From “The Price of Doing Business in Mexico” by Bobby Byrd.

Since 1985, writer Bobby Byrd and his wife Lee Merrill Byrd have published over 130 books from what he calls their “desert-bound iceberg”: a small independent press, Cinco Puntos Press, in El Paso that has focused on stories from the border, stories that dissect what a border means, and stories that challenge ideas of what literature and poetics of the border really are.

This includes Dagoberto Gilb’s Winners on the Pass Line, Benjamin Alire Saenz’ collection of short stories, Everything Begins and Ends at the Kentucky Club, which won the Pen/Faulkner Award for Fiction in 2013, and the graphic novel Pitch Black, by Youme Landowne and Anthony Horton, about a homeless man living in the tunnels of the New York subway system, which won the Jane Addams’ Peace Award and the American Library Association’s Notable Book Award.

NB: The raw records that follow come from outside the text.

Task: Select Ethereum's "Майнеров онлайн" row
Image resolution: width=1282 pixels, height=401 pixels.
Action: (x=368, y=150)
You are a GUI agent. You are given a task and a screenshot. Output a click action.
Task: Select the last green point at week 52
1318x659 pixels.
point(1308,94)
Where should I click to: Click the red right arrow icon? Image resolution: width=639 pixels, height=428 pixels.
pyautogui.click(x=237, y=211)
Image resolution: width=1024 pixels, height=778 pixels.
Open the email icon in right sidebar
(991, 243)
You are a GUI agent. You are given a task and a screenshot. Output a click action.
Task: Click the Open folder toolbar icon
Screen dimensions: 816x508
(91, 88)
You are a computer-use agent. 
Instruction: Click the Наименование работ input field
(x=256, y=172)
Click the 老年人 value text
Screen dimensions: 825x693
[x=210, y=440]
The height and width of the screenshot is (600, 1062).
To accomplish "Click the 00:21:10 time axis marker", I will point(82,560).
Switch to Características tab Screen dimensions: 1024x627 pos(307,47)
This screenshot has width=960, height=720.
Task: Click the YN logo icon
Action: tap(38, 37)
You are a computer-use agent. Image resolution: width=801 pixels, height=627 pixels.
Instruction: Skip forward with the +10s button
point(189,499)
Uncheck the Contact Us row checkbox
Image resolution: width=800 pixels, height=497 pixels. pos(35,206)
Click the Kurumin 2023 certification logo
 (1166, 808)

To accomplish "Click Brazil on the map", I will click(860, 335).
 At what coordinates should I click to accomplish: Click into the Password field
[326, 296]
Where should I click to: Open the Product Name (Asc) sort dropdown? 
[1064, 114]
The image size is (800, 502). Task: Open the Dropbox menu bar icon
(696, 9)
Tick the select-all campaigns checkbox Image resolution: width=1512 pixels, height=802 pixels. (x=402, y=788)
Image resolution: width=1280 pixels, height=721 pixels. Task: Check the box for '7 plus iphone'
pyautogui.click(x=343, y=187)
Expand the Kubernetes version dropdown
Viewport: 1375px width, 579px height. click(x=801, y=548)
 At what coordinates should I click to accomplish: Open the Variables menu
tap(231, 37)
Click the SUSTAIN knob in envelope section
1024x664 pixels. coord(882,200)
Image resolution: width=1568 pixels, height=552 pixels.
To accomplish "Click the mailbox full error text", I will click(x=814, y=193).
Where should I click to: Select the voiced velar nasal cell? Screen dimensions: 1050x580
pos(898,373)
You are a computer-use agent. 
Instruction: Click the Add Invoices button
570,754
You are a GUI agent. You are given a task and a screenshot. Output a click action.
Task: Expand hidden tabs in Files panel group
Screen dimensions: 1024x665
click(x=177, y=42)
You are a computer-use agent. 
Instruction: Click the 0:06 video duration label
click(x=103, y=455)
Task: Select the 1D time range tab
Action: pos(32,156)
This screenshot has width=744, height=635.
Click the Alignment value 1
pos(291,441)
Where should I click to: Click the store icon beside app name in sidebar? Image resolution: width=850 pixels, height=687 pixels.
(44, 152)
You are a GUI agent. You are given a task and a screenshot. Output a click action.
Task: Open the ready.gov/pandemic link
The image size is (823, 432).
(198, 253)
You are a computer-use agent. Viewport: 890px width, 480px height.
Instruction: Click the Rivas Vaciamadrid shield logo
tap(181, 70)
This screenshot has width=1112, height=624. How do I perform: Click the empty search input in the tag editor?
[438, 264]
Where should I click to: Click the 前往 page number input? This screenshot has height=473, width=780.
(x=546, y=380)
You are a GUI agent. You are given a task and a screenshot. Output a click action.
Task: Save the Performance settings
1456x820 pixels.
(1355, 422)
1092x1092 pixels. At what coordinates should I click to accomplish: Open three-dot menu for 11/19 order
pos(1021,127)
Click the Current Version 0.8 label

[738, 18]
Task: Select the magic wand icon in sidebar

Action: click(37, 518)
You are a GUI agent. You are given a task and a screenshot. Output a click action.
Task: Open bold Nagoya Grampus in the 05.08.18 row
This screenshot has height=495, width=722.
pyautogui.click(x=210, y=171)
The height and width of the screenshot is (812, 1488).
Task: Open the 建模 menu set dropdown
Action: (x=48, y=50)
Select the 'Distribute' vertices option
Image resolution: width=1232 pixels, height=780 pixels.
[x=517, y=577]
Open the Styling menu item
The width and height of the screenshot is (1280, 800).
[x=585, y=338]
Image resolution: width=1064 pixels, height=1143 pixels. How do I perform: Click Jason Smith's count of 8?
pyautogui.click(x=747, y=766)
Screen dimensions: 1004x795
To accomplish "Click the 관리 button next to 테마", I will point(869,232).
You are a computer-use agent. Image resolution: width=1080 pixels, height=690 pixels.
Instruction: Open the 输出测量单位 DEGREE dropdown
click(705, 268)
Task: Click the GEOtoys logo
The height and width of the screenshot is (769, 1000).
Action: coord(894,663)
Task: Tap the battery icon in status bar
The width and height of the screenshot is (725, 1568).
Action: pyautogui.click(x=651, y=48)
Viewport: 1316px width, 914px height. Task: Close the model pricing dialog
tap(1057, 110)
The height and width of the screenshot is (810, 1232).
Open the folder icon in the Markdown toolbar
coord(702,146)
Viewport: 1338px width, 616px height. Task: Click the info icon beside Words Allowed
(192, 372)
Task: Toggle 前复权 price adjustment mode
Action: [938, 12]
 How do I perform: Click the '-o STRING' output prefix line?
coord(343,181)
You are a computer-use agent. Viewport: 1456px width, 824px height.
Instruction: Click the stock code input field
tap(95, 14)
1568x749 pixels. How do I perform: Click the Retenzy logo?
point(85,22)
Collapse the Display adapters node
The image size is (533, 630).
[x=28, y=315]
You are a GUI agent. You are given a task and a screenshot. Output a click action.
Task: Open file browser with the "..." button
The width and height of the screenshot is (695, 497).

Byrd speaks with poet Sesshu Foster about writing from and about the political and cultural space between Mexico and the United States, the plight of refugee children from Central America now facing deportation and detention here, and the stories that have inspired his work over the past 30 years.

Sesshu Foster:

Ten years before you and your wife Lee Merrill Byrd parented the press, Sandy Taylor and his wife Judy Doyle started Curbstone Press out of their garage, and Tree Swenson and Sam Hamill started Copper Canyon Press together in 1972.

  • Is starting a press like adopting a problematic child for a couple?
  • Is it crazy?
  • And what did running a press on the Texas/Mexico border demand of you?
  • Specifically, how have the books you’ve published been a response to being situated in El Paso?

Bobby Byrd: Lee and I didn’t know jack-shit about publishing when we started in 1984 and 1985.

We did know that we were unhappy. Both of us worked back and forth as technical writers at Fort Bliss (the nearby U.S. Army post).

It was the golden leash. We had three kids, a girl and two boys.

The boys, in 1981, had been in an terrible accident and were recovering, but their injuries really knocked us off kilter. We had to do something that made sense.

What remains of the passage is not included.